— BEGIN ENTRIES PROVIDED —

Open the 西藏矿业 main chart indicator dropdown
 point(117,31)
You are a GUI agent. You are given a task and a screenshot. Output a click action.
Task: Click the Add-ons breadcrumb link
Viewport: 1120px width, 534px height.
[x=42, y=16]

— END ENTRIES PROVIDED —
— BEGIN ENTRIES PROVIDED —

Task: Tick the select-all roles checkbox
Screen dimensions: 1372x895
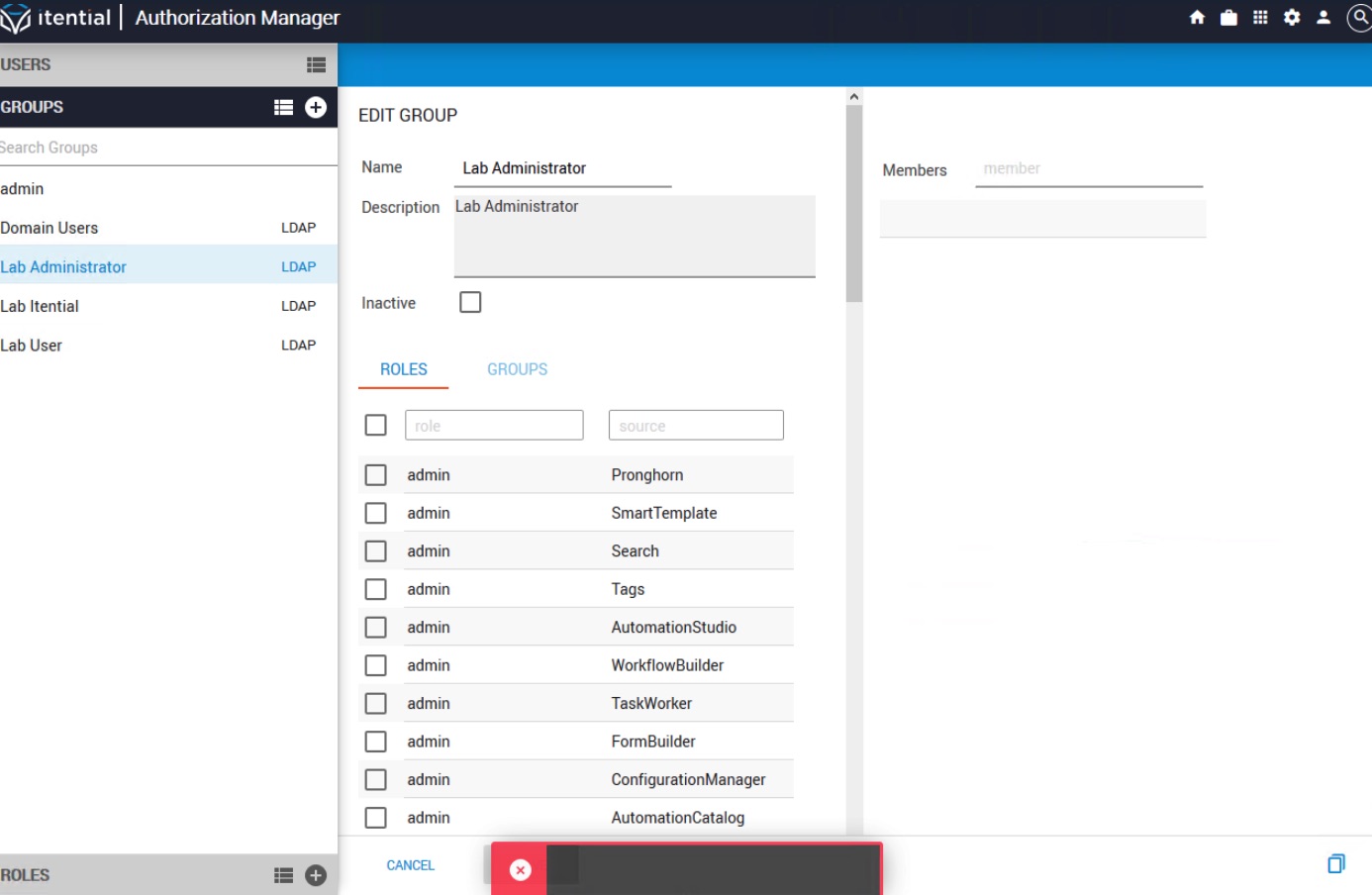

— END ENTRIES PROVIDED —

Extract the data from the line with "Open the 西藏矿业 main chart indicator dropdown" up to and including the line with "[x=42, y=16]", and repeat those lines as they appear.

**WRITTEN SOLUTION:**
Open the 西藏矿业 main chart indicator dropdown
 point(117,31)
You are a GUI agent. You are given a task and a screenshot. Output a click action.
Task: Click the Add-ons breadcrumb link
Viewport: 1120px width, 534px height.
[x=42, y=16]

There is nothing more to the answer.